INDICATIONS AND USAGE

LuciFezo is a neurokinin 3 (NK3) receptor antagonist indicated for the treatment of moderate to severe vasomotor symptoms due to menopause.

DOSAGE AND ADMINISTRATION 

Perform baseline bloodwork to evaluate for hepatic function and injury before beginning LuciFezo. While using LuciFezo, perform follow-up bloodwork at 3 months, 6 months, and 9 months after initiation of therapy and when symptoms suggest liver injury. 

One 45 mg tablet orally once daily with or without food.

DOSAGE FORMS AND STRENGTHS 

Tablets: 45 mg×30 tablets

CONTRAINDICATIONS 

• Known cirrhosis.

• Severe renal impairment or end-stage renal disease.

• Concomitant use with CYP1A2 inhibitors.

WARNINGS AND PRECAUTIONS 

Hepatic transaminase elevation: Elevations in serum transaminase concentrations greater than three times the upper limit of normal (ULN) occurred in the clinical trials. Perform bloodwork prior to initiation of LuciFezo to evaluate for hepatic function and injury.
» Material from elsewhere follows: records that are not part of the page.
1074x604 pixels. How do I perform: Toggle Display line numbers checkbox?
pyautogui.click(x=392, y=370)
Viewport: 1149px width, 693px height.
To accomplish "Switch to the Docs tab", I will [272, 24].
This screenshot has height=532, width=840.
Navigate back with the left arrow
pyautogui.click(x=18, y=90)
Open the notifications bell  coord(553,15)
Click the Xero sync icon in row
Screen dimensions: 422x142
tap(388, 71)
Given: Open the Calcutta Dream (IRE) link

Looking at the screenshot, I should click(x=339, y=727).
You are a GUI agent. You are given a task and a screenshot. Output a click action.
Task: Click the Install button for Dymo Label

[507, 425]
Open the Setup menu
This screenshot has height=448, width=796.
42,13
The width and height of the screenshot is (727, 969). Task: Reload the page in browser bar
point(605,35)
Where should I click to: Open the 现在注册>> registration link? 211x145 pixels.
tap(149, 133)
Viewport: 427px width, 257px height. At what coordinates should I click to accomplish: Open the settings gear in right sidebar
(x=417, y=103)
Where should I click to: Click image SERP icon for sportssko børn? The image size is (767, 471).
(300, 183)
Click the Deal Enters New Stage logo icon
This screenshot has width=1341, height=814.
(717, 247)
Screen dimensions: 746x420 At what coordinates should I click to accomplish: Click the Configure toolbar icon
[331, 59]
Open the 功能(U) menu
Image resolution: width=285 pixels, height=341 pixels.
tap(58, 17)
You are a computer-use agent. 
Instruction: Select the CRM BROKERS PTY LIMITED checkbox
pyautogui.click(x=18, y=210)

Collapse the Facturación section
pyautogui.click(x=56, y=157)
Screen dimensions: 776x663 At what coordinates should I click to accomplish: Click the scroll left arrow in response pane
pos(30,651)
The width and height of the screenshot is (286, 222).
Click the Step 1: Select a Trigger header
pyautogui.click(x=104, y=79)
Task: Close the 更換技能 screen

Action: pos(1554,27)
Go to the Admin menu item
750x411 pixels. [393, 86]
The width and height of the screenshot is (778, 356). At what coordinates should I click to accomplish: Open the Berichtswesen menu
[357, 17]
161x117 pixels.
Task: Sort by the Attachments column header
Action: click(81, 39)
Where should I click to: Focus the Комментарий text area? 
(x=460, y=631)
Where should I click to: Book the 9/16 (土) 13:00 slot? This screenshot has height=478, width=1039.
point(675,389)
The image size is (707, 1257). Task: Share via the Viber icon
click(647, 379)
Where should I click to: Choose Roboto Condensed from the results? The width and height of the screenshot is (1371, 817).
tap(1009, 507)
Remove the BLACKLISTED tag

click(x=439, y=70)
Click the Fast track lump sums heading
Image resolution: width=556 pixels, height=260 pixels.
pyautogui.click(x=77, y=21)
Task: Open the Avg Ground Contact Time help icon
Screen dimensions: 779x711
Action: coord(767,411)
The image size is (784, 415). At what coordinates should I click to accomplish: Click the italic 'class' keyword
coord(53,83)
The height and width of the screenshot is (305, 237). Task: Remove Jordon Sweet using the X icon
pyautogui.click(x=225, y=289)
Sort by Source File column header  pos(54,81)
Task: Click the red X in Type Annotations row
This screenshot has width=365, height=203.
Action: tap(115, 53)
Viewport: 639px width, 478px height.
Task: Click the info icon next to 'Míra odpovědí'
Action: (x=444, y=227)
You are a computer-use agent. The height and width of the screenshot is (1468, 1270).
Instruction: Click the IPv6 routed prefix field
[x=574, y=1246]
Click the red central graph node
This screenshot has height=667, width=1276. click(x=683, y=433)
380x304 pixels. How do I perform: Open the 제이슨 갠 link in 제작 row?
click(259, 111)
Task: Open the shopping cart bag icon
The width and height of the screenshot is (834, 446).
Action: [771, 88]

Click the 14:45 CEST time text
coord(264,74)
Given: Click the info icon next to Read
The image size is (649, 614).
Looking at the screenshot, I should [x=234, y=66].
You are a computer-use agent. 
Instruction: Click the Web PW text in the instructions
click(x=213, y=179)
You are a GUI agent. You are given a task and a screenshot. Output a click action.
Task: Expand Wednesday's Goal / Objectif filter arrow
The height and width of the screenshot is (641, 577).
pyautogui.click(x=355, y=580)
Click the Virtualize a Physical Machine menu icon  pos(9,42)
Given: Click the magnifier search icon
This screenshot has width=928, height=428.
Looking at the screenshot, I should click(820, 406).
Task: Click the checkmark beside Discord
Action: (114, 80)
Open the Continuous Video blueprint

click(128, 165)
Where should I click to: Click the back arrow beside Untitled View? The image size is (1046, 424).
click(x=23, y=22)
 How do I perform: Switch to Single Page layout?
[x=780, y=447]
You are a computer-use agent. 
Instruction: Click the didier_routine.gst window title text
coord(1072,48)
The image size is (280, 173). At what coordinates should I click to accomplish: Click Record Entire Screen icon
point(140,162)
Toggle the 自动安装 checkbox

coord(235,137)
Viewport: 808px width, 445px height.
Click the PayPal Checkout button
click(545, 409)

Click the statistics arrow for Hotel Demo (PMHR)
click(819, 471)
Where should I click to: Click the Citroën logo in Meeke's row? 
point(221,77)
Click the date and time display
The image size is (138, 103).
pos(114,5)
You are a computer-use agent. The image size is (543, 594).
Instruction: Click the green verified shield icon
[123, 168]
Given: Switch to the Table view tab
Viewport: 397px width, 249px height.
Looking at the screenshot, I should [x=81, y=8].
Do not start therapy if 

serum transaminase concentration is equal to or exceeds two times the ULN. Perform follow-up evaluations of hepatic transaminase concentration at 3 months, 6 months, and 9 months after initiation of therapy.

ADVERSE REACTIONS 

The most common adverse reactions with LuciFezo [at least 2% in LuciFezo 45 mg and greater than placebo] are: abdominal pain, diarrhea, insomnia, back pain, hot flush, and hepatic transaminase elevation. 

DRUG INTERACTIONS 

LuciFezo is a substrate of CYP1A2. Concomitant use of LuciFezo with drugs that are weak, moderate, or strong CYP1A2 inhibitors, increase the plasma Cmax and AUC of LuciFezo.

LuciFezo is contraindicated in individuals using CYP1A2 inhibitors.

USE IN SPECIFIC POPULATIONS 

Renal Impairment 

LuciFezo is contraindicated in individuals with severe (eGFR 15 to less than 30 mL/min/1.73 m2) renal impairment or end-stage renal disease (eGFR less than 15 mL/min/1.73 m2). No dose adjustment of LuciFezo is recommended for individuals with mild (eGFR 60 to less than 90 mL/min/1.73 m2) or moderate (eGFR 30 to less than 60 mL/min/1.73 m2) renal impairment. 

Hepatic Impairment 

Child-Pugh Class A or B hepatic impairment increased the exposure of LuciFezo. LuciFezo has not been studied in individuals with Child-Pugh Class C hepatic impairment. 

LuciFezo is contraindicated in individuals with cirrhosis.

Storage 

Store at 20℃ to 25℃ (68℉ to 77℉), excursions permitted between 15℃ and 30℃ (59℉ and 86℉) [see USP Controlled Room Temperature]. Protect from moisture.